### VORLIEGENDER TEXT
Teil 1
Von eigenen und fremden Wegen
Das Schicksal hat es gut mit mir gemeint: ich wurde in ein wunderbar kreatives Umfeld hineingeboren! Im Gegensatz zu mir, ist meine Mama in einem Häuschen mit Garten aufgewachsen. Sie stammt aus einer Schneiderfamilie und meine Begeisterung für das Textile, für Stoffe, Fasern und Faltenwürfe, ist wohl ein Erbe dieser Ahnenlinie. Obwohl — dieses exakte, ordentliche Nähen nach Schnitt und Vorlagen, wie es meine Vorfahren so kunstvoll beherrschten und ich es auch in groben Zügen in der Schule gelernt habe, ist nie Meins gewesen — aber dazu später... Die kleine Schneider—Werkstatt meines Urgroßvaters, die ich als Kind leider nur noch als Gartenhäuschen und Abstellplatz für Möbel und Liegestühle kennengelernt habe, stand damals hinten im Garten zwischen Beerensträuchern und alten Obstbäumen, gleich neben dem Schweine— und Hühnerstall. Wie gerne hätte ich all das mit eigenen Augen gesehen! Oft hat mir meine Mutter erzählt, wie die Kunden meines Urgroßvaters hochachtungsvoll den Hut zogen, wenn sie dem Herrn Schneidermeister, der so großartige, maßgeschneiderte Anzüge anfertigte, auf der Straße begegneten — besonders jene, die Schulden bei ihm hatten!
So oft wie möglich sind wir, auf damals noch ruhigen, grün bewachsenen Wegen, zu diesem wunderbaren Häuschen spaziert, in dem meine Großmutter lebte, und es war immer ein Spaß für uns Kinder als Allererstes den Boden ihres Wohnzimmers nach verloren gegangenen Nadeln abzusuchen — erst dann konnten wir gefahrlos herumlaufen und spielen. Noch heute sehe ich in Gedanken ihr belustigtes Lächeln vor mir, wenn ich mich in meinem Atelier auf ebendiese Suche nach Nadeln mache! Mein Papa wiederum, dem der Jugendtraum Steinmetz oder gar Bildhauer zu werden in Nachkriegszeiten verwehrt blieb, beschäftigte sich sein Leben lang mit künstlerischem Schaffen, ohne jedoch mit seinen wunderbaren Holzarbeiten und Bildern an die Öffentlichkeit zu treten. In seinem Bücherregal entdeckte ich in Mädchenjahren mit Staunen und Bewunderung einen Bildband über Auguste Rodin — meine erste Begegnung mit Camille!

### KURZE ÜBUNG A
Erkläre in ein bis drei Sätzen, weshalb die Kinder im Wohnzimmer der Großmutter laut dem Text über die Schneiderfamilie zuerst den Boden nach Nadeln absuchten.
### KURZE ÜBUNG B
Gib bitte aus dem Text über die Schneiderfamilie den Abschnitt wortgetreu wieder, beginnend bei „So oft wie möglich“ und endend bei „Begegnung mit Camille!“.

### AUSZUG DATENSATZ
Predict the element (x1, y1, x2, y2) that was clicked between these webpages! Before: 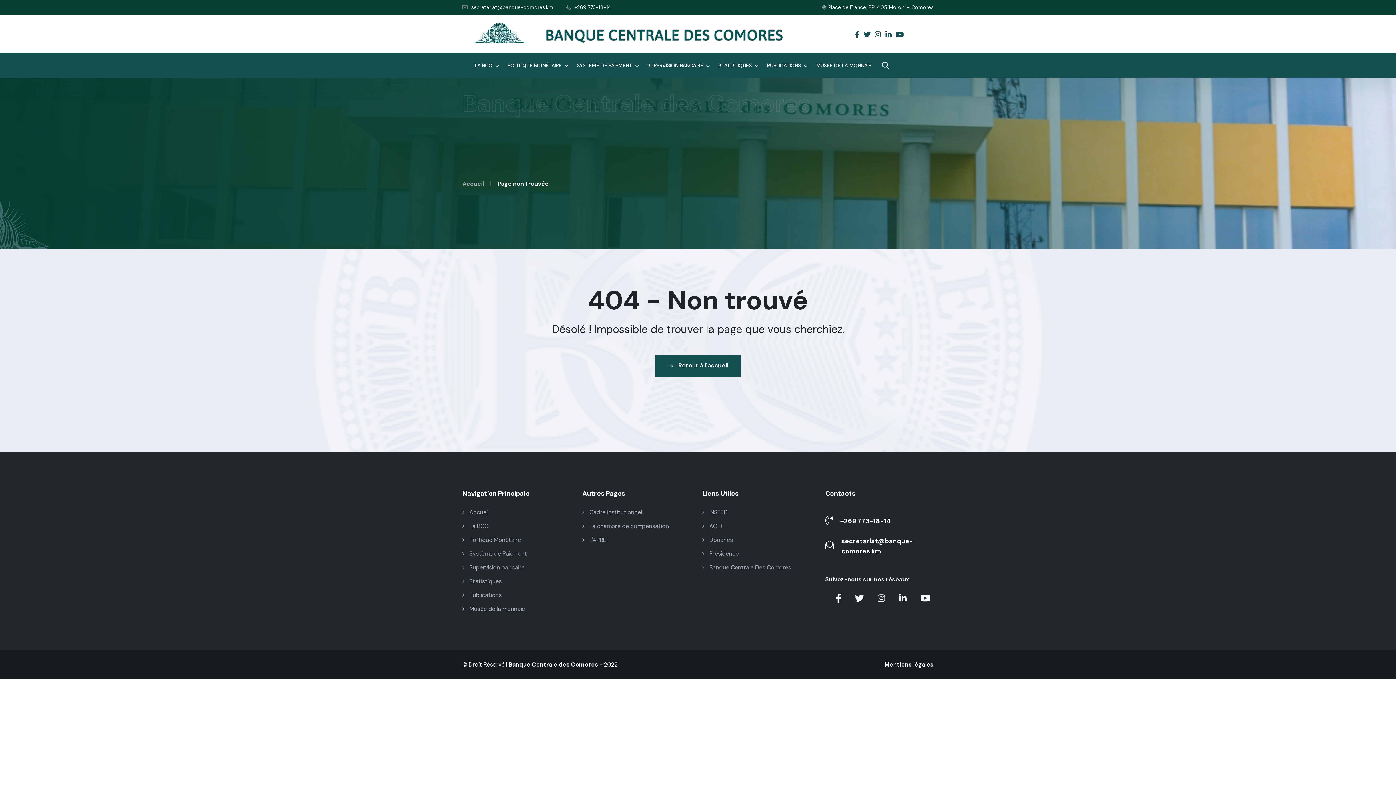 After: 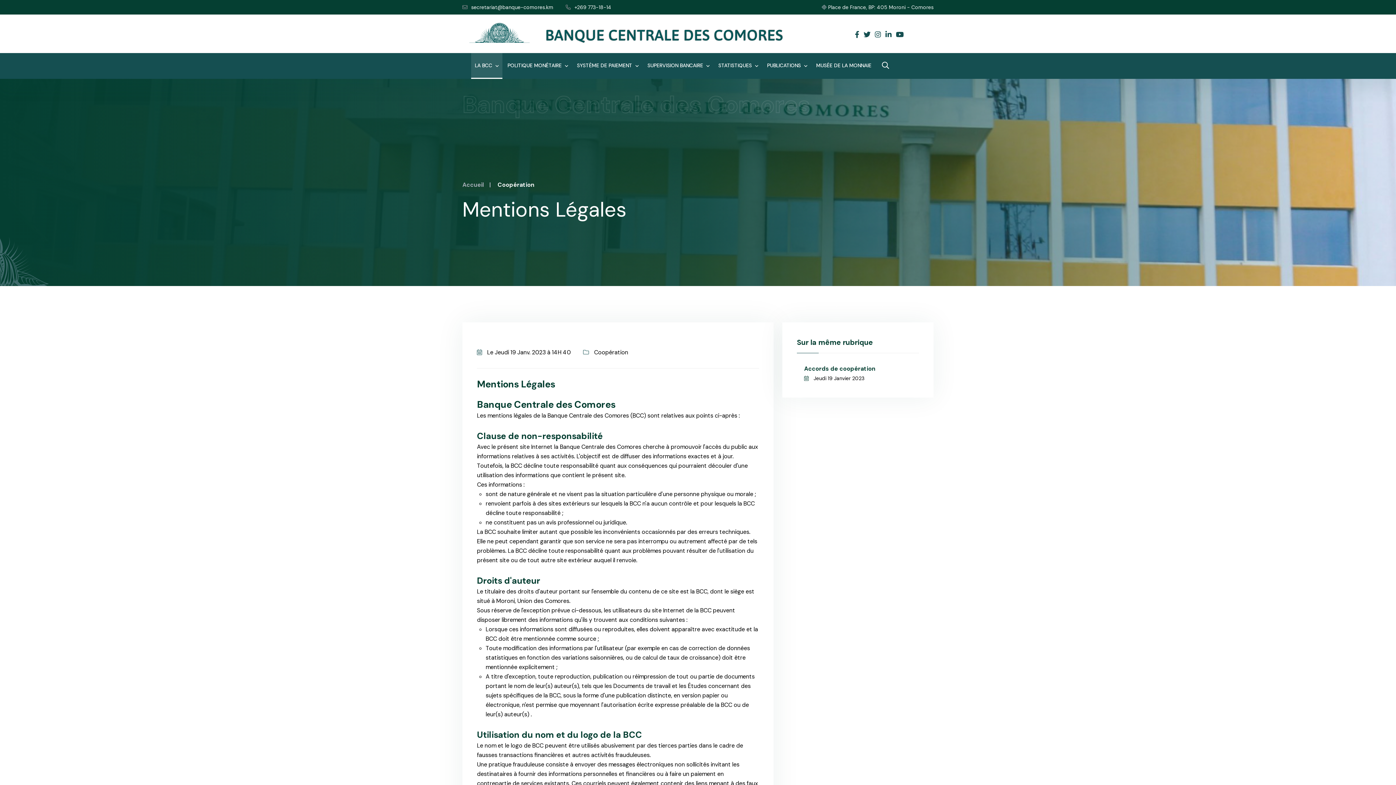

### VOLLSTÄNDIGE ANTWORT A
Auf dem Boden des Wohnzimmers lagen verloren gegangene Nadeln. Erst nachdem die Kinder ihn danach abgesucht hatten, konnten sie dort gefahrlos herumlaufen und spielen.

### VOLLSTÄNDIGE ANTWORT B
So oft wie möglich sind wir, auf damals noch ruhigen, grün bewachsenen Wegen, zu diesem wunderbaren Häuschen spaziert, in dem meine Großmutter lebte, und es war immer ein Spaß für uns Kinder als Allererstes den Boden ihres Wohnzimmers nach verloren gegangenen Nadeln abzusuchen — erst dann konnten wir gefahrlos herumlaufen und spielen. Noch heute sehe ich in Gedanken ihr belustigtes Lächeln vor mir, wenn ich mich in meinem Atelier auf ebendiese Suche nach Nadeln mache! Mein Papa wiederum, dem der Jugendtraum Steinmetz oder gar Bildhauer zu werden in Nachkriegszeiten verwehrt blieb, beschäftigte sich sein Leben lang mit künstlerischem Schaffen, ohne jedoch mit seinen wunderbaren Holzarbeiten und Bildern an die Öffentlichkeit zu treten. In seinem Bücherregal entdeckte ich in Mädchenjahren mit Staunen und Bewunderung einen Bildband über Auguste Rodin — meine erste Begegnung mit Camille!